The latter is actually a mission to assess the measures implemented by Morocco as agreed during the October 2022 FATF plenary meeting, where the Kingdom had been kept under heightened surveillance (grey list) pending verifications, the effectiveness of their applications during this visit . by the group’s experts. Morocco also accordingly prepared for the field visit of FATF experts by finalizing in particular the legislative framework as well as other measures in accordance with international standards.

Indeed, Rabat had made a political commitment to rapidly reinforce the identified strategic deficiencies (fighting money laundering, financing terrorism and financing the proliferation of weapons of mass destruction, etc.) within the agreed deadlines. In this, the Kingdom insists on increased supervision and strengthening of the framework for compliance control with financial institutions, sharing of risk management results as well as evaluation and diversification of suspicious transaction reports.

The Kingdom has said that it has completed the implementation of its action plan, so it remains only for the FATF experts to check that the work continued in this spirit through their field visit and give their conclusion. If found to be favorable, the Kingdom would then be removed from the FATF’s gray list during the plenary session next February. Moreover, this move, the National Financial Intelligence Authority (ANRF), sees it in a good light when it declares, “in accordance with the regulatory procedures approved by the FATF, the decision to proceed with the on-site visit reflects the belief that Morocco has respected all the axes of the relevant action plan“.

This would predict a better future in that case and in light of the problems. Because, it must be clarified, appearing on the FATF’s gray list will no longer be synonymous with international recognition, which would allow discussions with the International Monetary Fund (IMF) to start on new lines of financing. Likewise “this should eventually lead to large transactions in the Kingdom by investors around the world», emphasized Abdellatif Jouahri, Wali of Bank Al-Maghrib (BAM). This would also prevent us from going back to square one of registration or “re-registration” on the EU’s gray list, with damaging consequences ranging from funding to the rejection of transfer operations at the discretion of a European anti-money laundering law. uncompromising money.

According to the statements of the bank director of Bank Al-Maghrib, during a press conference this week at the end of the last quarterly meeting of the current financial year, of the Bank’s board of directors, the signing of a new loan with the International Monetary Fund (IMF) should take place next March. Bank Al-Maghrib (BAM) is just taking into account the arrival of the FATF delegation around mid-January 2023, before starting negotiations with the IMF to discuss the new loan. The last that Morocco had received from the IMF, dating back to 2012, amounted to 3 billion dollars with the possibility of renewal every two years, to be used in the end only in 2020 to address the consequences of the crisis of Corona- the pandemic.

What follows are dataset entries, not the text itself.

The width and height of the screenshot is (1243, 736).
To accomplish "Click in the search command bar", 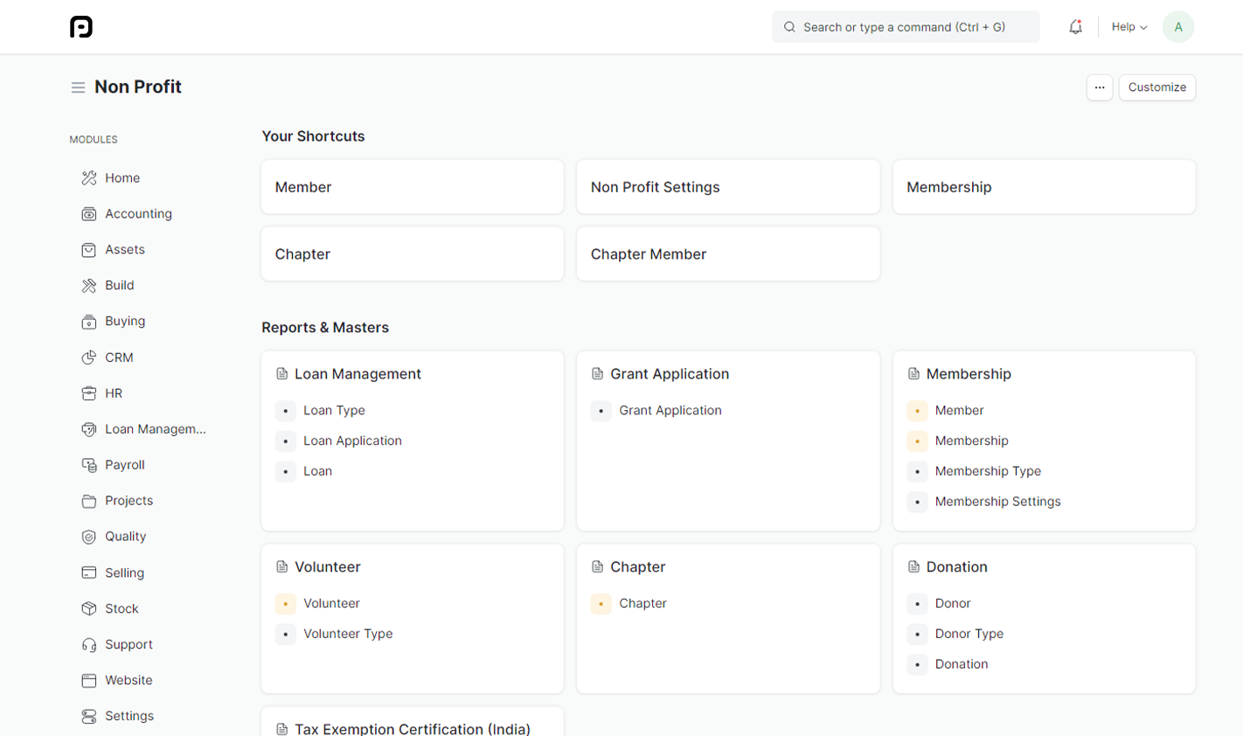I will point(905,27).
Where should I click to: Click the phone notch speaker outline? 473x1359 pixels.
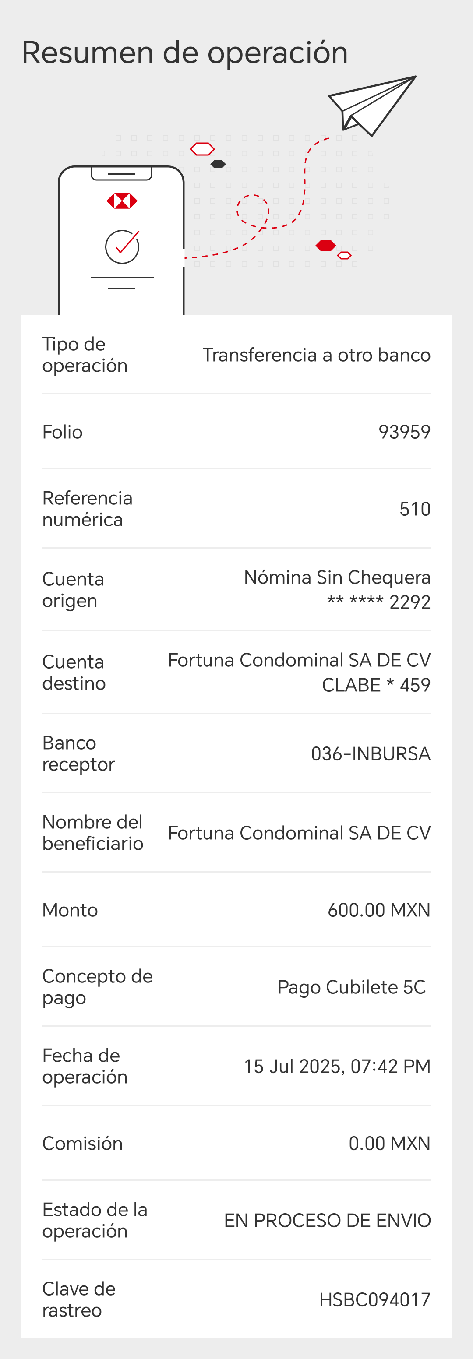(x=121, y=173)
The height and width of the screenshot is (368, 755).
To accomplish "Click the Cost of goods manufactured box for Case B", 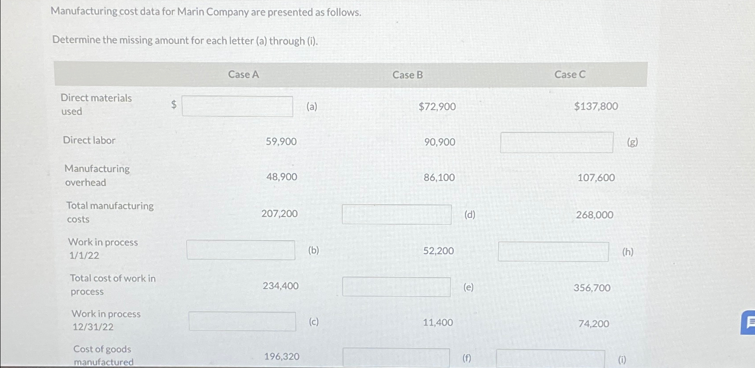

The new loan that Morocco is seeking will not be for a fixed amount, as was the previous agreement, as the bank director of Bank Al-Maghrib had indicated that it would be flexible and provide immediate access to a large amount. is used to finance the treasury deficit, but will rather serve as a guarantee to borrow at a better interest rate with the aim of improving the rating of international institutions in this area. This is because donors are aware and compliance with FATF standards is a dominant paradigm for all forms of financing, whether they concern public or private institutions.